A igreja como está hoje só foi construída em 1755. O último reparo feito foi em 2004. Hoje, quem vê o estado degradante de abandono em que se encontra esse importantíssimo patrimônio arquitetônico, não consegue imaginar que ele já serviu de matriz duas vezes: entre 1821 e 1854, enquanto era construída a antiga matriz, e de 1937 a 1963, durante a construção da atual Igreja da Sé, a Catedral Metropolitana de Fortaleza.
Em 1847, chuvas fortes abriram fendas devido ao grande desnível entre a praça e a rua de baixo (Sena Madureira).

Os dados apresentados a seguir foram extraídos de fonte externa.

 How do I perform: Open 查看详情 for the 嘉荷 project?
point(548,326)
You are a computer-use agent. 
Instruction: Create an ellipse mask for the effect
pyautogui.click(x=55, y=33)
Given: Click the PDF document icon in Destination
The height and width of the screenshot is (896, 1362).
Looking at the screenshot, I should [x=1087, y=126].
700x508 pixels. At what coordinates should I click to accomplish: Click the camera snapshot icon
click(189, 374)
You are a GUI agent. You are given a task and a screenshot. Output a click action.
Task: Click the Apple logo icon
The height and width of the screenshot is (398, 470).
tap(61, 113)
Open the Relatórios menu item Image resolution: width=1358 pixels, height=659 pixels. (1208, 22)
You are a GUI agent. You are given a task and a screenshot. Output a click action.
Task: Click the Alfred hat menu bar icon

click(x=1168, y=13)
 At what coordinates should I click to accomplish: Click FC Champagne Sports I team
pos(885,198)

O presidente da província, Inácio Corrêa de Vasconcelos, mandou construir uma muralha “de 384 palmos de extensão” com pilares, grades de ferro e escadarias.
Com a reforma de 1912 foi retirado o gradil de ferro e instalados jarros bronzeados e as famosas estátuas dos leões vindas da França que deram à praça o nome popular “Praça dos Leões”. Além dessas e a do general Tibúrcio, existe uma estátua em escala real da escritora Rachel de Queiroz sentada em um dos bancos da praça
Por resolução da câmara de 02 de fevereiro de 1887, em homenagem ao general Antônio Tibúrcio Ferreira de Sousa, que havia morrido dois anos antes, a praça passou então a se chamar Praça General Tibúrcio.
Em 1888 foi construído o panteão e inaugurada a estátua, a 1ª primeira de Fortaleza, fabricada nas oficinas parisienses Thiébaut Frères; O pedestal em mármore foi esculpido pelo artista Frederico Skinner, o gradil foi na Fundição Cearense, pelo artista Valdevino Soares Freire e as colunas foram fundidas nas oficinas da E. de Baturité e moldadas pelo artista Alfredo Milton de Sousa Leão. Somente em 1952, os restos mortais do general foram conduzidos à cripta abaixo do pedestal.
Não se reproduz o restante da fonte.